- **任务要求**:
将下面的全部条目逐行原样打印出来，不作任何改动。

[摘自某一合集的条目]
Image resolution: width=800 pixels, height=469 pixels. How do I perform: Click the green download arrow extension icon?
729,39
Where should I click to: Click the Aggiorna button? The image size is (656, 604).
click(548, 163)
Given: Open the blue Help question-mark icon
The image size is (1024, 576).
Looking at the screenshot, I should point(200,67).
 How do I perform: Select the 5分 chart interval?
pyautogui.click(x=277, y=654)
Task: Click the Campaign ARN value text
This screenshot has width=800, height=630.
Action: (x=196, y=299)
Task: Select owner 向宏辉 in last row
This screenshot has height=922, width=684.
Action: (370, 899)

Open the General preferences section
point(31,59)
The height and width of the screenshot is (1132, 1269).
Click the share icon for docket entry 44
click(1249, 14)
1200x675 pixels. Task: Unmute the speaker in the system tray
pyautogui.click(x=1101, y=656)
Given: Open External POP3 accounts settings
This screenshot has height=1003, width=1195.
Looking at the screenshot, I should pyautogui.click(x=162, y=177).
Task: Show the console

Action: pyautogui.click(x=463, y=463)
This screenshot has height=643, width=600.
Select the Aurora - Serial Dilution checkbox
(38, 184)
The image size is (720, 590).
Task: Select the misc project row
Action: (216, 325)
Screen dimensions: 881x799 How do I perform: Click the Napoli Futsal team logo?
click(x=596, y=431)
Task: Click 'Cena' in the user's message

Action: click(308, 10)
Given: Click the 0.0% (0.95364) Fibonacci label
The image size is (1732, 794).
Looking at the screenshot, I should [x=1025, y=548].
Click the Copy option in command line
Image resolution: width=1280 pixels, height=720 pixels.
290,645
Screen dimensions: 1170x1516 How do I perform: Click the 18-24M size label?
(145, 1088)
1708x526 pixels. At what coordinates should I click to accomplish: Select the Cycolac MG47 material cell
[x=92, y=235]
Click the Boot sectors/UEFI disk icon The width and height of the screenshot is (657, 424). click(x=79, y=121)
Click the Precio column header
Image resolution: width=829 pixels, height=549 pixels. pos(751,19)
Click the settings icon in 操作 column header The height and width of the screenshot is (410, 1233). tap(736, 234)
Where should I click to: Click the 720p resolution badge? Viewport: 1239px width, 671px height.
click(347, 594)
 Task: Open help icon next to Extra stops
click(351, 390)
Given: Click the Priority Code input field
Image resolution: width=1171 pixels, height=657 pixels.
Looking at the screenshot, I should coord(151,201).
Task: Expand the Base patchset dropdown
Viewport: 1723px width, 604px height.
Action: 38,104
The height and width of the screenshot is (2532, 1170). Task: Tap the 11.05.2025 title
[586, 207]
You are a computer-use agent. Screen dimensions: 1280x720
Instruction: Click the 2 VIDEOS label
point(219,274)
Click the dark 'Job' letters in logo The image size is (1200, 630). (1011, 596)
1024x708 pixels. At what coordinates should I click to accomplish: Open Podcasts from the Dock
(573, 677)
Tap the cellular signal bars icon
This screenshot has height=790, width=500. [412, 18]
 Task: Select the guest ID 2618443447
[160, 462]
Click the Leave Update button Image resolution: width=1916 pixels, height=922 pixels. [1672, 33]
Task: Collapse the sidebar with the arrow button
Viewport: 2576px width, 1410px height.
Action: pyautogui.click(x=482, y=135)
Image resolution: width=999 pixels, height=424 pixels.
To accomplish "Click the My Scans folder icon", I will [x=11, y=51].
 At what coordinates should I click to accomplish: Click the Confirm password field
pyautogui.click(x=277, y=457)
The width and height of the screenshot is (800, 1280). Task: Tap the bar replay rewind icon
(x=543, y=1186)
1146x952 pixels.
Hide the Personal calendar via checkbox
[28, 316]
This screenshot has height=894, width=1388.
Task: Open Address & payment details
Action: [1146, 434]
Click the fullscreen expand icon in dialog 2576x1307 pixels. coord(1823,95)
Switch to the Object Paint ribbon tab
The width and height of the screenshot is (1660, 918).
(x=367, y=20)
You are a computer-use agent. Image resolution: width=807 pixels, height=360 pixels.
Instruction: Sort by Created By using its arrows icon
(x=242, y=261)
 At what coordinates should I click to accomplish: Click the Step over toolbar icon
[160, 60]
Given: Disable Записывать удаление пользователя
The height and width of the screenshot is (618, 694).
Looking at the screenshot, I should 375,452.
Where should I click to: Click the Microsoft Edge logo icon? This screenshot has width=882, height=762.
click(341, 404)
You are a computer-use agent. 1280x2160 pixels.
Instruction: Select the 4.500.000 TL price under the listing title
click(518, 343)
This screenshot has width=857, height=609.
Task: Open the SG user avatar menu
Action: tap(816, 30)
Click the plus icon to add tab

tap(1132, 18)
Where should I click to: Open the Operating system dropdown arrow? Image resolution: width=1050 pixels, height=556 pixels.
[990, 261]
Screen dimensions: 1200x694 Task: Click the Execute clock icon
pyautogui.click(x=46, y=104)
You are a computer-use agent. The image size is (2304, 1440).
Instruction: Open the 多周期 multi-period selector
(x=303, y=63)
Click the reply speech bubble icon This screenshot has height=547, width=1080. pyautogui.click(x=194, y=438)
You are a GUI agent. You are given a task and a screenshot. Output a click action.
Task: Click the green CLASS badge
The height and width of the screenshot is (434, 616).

- **练习答案**:
Image resolution: width=800 pixels, height=469 pixels. How do I perform: Click the green download arrow extension icon?
729,39
Where should I click to: Click the Aggiorna button? The image size is (656, 604).
click(548, 163)
Given: Open the blue Help question-mark icon
The image size is (1024, 576).
Looking at the screenshot, I should point(200,67).
 How do I perform: Select the 5分 chart interval?
pyautogui.click(x=277, y=654)
Task: Click the Campaign ARN value text
This screenshot has width=800, height=630.
Action: (x=196, y=299)
Task: Select owner 向宏辉 in last row
This screenshot has height=922, width=684.
Action: (370, 899)

Open the General preferences section
point(31,59)
The height and width of the screenshot is (1132, 1269).
Click the share icon for docket entry 44
click(1249, 14)
1200x675 pixels. Task: Unmute the speaker in the system tray
pyautogui.click(x=1101, y=656)
Given: Open External POP3 accounts settings
This screenshot has height=1003, width=1195.
Looking at the screenshot, I should pyautogui.click(x=162, y=177).
Task: Show the console

Action: pyautogui.click(x=463, y=463)
This screenshot has height=643, width=600.
Select the Aurora - Serial Dilution checkbox
(38, 184)
The image size is (720, 590).
Task: Select the misc project row
Action: (216, 325)
Screen dimensions: 881x799 How do I perform: Click the Napoli Futsal team logo?
click(x=596, y=431)
Task: Click 'Cena' in the user's message

Action: click(308, 10)
Given: Click the 0.0% (0.95364) Fibonacci label
The image size is (1732, 794).
Looking at the screenshot, I should [x=1025, y=548].
Click the Copy option in command line
Image resolution: width=1280 pixels, height=720 pixels.
290,645
Screen dimensions: 1170x1516 How do I perform: Click the 18-24M size label?
(145, 1088)
1708x526 pixels. At what coordinates should I click to accomplish: Select the Cycolac MG47 material cell
[x=92, y=235]
Click the Boot sectors/UEFI disk icon The width and height of the screenshot is (657, 424). click(x=79, y=121)
Click the Precio column header
Image resolution: width=829 pixels, height=549 pixels. pos(751,19)
Click the settings icon in 操作 column header The height and width of the screenshot is (410, 1233). tap(736, 234)
Where should I click to: Click the 720p resolution badge? Viewport: 1239px width, 671px height.
click(347, 594)
 Task: Open help icon next to Extra stops
click(351, 390)
Given: Click the Priority Code input field
Image resolution: width=1171 pixels, height=657 pixels.
Looking at the screenshot, I should coord(151,201).
Task: Expand the Base patchset dropdown
Viewport: 1723px width, 604px height.
Action: 38,104
The height and width of the screenshot is (2532, 1170). Task: Tap the 11.05.2025 title
[586, 207]
You are a computer-use agent. Screen dimensions: 1280x720
Instruction: Click the 2 VIDEOS label
point(219,274)
Click the dark 'Job' letters in logo The image size is (1200, 630). (1011, 596)
1024x708 pixels. At what coordinates should I click to accomplish: Open Podcasts from the Dock
(573, 677)
Tap the cellular signal bars icon
This screenshot has height=790, width=500. [412, 18]
 Task: Select the guest ID 2618443447
[160, 462]
Click the Leave Update button Image resolution: width=1916 pixels, height=922 pixels. [1672, 33]
Task: Collapse the sidebar with the arrow button
Viewport: 2576px width, 1410px height.
Action: pyautogui.click(x=482, y=135)
Image resolution: width=999 pixels, height=424 pixels.
To accomplish "Click the My Scans folder icon", I will [x=11, y=51].
 At what coordinates should I click to accomplish: Click the Confirm password field
pyautogui.click(x=277, y=457)
The width and height of the screenshot is (800, 1280). Task: Tap the bar replay rewind icon
(x=543, y=1186)
1146x952 pixels.
Hide the Personal calendar via checkbox
[28, 316]
This screenshot has height=894, width=1388.
Task: Open Address & payment details
Action: [1146, 434]
Click the fullscreen expand icon in dialog 2576x1307 pixels. coord(1823,95)
Switch to the Object Paint ribbon tab
The width and height of the screenshot is (1660, 918).
(x=367, y=20)
You are a computer-use agent. Image resolution: width=807 pixels, height=360 pixels.
Instruction: Sort by Created By using its arrows icon
(x=242, y=261)
 At what coordinates should I click to accomplish: Click the Step over toolbar icon
[160, 60]
Given: Disable Записывать удаление пользователя
The height and width of the screenshot is (618, 694).
Looking at the screenshot, I should 375,452.
Where should I click to: Click the Microsoft Edge logo icon? This screenshot has width=882, height=762.
click(341, 404)
You are a computer-use agent. 1280x2160 pixels.
Instruction: Select the 4.500.000 TL price under the listing title
click(518, 343)
This screenshot has width=857, height=609.
Task: Open the SG user avatar menu
Action: tap(816, 30)
Click the plus icon to add tab

tap(1132, 18)
Where should I click to: Open the Operating system dropdown arrow? Image resolution: width=1050 pixels, height=556 pixels.
[990, 261]
Screen dimensions: 1200x694 Task: Click the Execute clock icon
pyautogui.click(x=46, y=104)
You are a computer-use agent. The image size is (2304, 1440).
Instruction: Open the 多周期 multi-period selector
(x=303, y=63)
Click the reply speech bubble icon This screenshot has height=547, width=1080. pyautogui.click(x=194, y=438)
You are a GUI agent. You are given a task and a screenshot. Output a click action.
Task: Click the green CLASS badge
The height and width of the screenshot is (434, 616).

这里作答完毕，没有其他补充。